[Dataset entries]
________________________
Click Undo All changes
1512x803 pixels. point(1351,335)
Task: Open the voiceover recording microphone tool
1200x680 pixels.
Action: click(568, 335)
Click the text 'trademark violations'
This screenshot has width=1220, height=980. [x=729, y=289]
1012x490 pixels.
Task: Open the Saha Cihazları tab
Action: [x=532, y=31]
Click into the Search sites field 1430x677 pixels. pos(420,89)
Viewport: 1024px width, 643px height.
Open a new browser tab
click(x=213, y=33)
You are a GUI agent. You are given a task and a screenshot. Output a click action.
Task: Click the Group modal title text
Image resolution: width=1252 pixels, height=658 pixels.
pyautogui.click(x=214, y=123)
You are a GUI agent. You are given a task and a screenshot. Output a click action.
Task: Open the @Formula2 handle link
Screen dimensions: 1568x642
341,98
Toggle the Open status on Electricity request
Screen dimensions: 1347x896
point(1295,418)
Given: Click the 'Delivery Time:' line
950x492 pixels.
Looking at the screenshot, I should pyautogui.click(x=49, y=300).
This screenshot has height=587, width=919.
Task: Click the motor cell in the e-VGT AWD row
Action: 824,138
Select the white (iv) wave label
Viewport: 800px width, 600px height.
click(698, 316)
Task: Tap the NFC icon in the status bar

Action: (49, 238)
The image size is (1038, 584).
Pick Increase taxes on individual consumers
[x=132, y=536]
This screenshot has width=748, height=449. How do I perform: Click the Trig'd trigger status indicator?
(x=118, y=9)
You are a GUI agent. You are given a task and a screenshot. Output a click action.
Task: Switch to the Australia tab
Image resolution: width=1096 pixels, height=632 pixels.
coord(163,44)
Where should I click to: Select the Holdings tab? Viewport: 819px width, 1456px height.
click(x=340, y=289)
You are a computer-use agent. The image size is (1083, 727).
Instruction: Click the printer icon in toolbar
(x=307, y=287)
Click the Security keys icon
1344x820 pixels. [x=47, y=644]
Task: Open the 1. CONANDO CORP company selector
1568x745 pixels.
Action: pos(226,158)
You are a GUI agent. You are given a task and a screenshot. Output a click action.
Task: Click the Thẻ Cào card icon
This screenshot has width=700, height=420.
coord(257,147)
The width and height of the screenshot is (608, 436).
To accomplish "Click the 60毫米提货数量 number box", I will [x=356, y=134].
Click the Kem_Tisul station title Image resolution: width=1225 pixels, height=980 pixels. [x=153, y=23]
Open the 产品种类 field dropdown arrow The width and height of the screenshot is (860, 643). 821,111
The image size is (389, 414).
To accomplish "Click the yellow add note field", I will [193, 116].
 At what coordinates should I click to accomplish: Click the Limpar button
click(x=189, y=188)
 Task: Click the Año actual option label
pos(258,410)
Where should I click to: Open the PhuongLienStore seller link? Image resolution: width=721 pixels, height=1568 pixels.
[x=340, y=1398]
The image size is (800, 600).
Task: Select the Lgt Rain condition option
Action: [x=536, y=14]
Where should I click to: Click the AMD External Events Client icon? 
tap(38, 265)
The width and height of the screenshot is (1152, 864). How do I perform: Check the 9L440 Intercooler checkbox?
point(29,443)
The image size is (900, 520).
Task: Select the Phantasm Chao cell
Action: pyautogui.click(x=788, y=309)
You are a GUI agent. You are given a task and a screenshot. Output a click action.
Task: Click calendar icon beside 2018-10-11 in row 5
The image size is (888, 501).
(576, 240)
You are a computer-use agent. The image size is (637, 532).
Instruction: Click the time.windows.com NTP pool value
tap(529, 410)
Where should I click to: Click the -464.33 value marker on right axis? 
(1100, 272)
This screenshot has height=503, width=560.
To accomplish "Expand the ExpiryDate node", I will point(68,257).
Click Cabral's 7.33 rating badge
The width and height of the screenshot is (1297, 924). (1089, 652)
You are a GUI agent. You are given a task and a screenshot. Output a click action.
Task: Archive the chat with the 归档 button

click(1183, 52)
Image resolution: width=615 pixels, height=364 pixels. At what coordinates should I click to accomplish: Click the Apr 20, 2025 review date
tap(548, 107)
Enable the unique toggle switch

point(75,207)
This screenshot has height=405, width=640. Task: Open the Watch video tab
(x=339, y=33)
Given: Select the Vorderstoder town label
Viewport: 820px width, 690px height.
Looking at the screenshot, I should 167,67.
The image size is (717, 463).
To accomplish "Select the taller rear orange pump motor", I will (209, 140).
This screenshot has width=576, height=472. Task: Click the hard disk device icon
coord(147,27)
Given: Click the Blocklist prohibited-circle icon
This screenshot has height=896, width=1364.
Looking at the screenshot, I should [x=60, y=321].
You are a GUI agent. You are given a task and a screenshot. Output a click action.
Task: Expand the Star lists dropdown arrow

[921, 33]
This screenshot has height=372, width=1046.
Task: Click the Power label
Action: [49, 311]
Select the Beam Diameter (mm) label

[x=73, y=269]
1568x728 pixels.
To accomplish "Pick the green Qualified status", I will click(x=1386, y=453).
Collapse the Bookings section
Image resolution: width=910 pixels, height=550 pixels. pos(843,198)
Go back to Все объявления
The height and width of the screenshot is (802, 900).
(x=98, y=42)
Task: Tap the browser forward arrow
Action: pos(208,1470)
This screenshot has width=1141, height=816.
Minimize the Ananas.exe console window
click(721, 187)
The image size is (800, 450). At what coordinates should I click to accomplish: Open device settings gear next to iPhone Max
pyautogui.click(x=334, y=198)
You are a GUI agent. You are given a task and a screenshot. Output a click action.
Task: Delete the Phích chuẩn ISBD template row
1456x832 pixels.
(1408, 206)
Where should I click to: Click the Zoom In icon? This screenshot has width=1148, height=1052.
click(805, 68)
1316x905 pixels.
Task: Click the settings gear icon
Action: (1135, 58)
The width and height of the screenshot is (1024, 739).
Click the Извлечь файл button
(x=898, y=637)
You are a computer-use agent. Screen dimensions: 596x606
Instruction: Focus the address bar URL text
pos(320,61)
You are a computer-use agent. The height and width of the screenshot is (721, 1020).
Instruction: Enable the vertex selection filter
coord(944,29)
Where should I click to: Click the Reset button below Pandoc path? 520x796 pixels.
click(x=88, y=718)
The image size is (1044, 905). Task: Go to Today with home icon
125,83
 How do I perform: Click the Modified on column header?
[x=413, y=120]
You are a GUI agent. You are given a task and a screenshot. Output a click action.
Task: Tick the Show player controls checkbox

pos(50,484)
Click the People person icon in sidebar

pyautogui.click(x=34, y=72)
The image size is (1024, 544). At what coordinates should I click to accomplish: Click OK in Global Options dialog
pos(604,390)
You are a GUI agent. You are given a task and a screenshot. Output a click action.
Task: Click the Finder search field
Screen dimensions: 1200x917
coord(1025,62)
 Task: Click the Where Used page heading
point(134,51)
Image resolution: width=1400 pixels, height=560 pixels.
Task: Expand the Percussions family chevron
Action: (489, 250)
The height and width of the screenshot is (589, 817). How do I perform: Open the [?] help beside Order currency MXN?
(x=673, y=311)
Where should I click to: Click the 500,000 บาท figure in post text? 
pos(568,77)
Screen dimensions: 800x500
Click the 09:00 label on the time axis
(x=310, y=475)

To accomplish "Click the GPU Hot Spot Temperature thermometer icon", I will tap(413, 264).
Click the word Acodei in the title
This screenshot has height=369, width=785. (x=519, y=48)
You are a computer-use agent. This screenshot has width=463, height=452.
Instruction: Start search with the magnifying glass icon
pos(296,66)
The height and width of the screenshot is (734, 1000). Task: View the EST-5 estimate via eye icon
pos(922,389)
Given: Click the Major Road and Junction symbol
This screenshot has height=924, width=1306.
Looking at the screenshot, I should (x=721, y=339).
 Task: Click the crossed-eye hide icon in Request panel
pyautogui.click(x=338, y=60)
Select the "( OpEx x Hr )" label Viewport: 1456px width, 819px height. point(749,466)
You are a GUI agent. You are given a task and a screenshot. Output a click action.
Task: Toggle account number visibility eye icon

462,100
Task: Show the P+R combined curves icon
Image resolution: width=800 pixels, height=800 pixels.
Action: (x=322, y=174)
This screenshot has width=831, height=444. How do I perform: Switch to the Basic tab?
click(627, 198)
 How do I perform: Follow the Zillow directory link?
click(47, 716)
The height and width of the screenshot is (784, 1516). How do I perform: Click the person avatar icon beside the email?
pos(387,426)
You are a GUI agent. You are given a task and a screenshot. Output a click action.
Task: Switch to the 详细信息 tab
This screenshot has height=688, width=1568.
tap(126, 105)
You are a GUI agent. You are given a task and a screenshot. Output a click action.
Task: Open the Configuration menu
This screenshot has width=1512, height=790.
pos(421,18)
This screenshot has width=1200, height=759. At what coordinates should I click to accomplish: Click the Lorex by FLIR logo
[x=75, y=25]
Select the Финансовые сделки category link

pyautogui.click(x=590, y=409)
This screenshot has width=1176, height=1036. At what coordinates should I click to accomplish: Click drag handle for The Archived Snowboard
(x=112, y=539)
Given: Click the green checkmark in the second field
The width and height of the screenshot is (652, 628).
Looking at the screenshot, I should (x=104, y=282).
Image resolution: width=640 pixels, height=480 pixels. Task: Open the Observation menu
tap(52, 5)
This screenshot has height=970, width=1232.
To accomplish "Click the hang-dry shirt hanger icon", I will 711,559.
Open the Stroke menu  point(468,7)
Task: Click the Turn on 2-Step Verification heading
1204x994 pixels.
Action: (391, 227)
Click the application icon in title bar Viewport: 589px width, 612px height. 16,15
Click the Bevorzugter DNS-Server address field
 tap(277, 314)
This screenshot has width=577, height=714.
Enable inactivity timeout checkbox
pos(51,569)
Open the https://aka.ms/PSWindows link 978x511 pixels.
________________________
WORK ORDER:
Word for word, set down the lines from the beginning of the records through the line that holds "Select the white (iv) wave label". Leave out the rest.

OUTPUT OF THE TASK:
Click Undo All changes
1512x803 pixels. point(1351,335)
Task: Open the voiceover recording microphone tool
1200x680 pixels.
Action: click(568, 335)
Click the text 'trademark violations'
This screenshot has width=1220, height=980. [x=729, y=289]
1012x490 pixels.
Task: Open the Saha Cihazları tab
Action: [x=532, y=31]
Click into the Search sites field 1430x677 pixels. pos(420,89)
Viewport: 1024px width, 643px height.
Open a new browser tab
click(x=213, y=33)
You are a GUI agent. You are given a task and a screenshot. Output a click action.
Task: Click the Group modal title text
Image resolution: width=1252 pixels, height=658 pixels.
pyautogui.click(x=214, y=123)
You are a GUI agent. You are given a task and a screenshot. Output a click action.
Task: Open the @Formula2 handle link
Screen dimensions: 1568x642
341,98
Toggle the Open status on Electricity request
Screen dimensions: 1347x896
point(1295,418)
Given: Click the 'Delivery Time:' line
950x492 pixels.
Looking at the screenshot, I should pyautogui.click(x=49, y=300).
This screenshot has height=587, width=919.
Task: Click the motor cell in the e-VGT AWD row
Action: 824,138
Select the white (iv) wave label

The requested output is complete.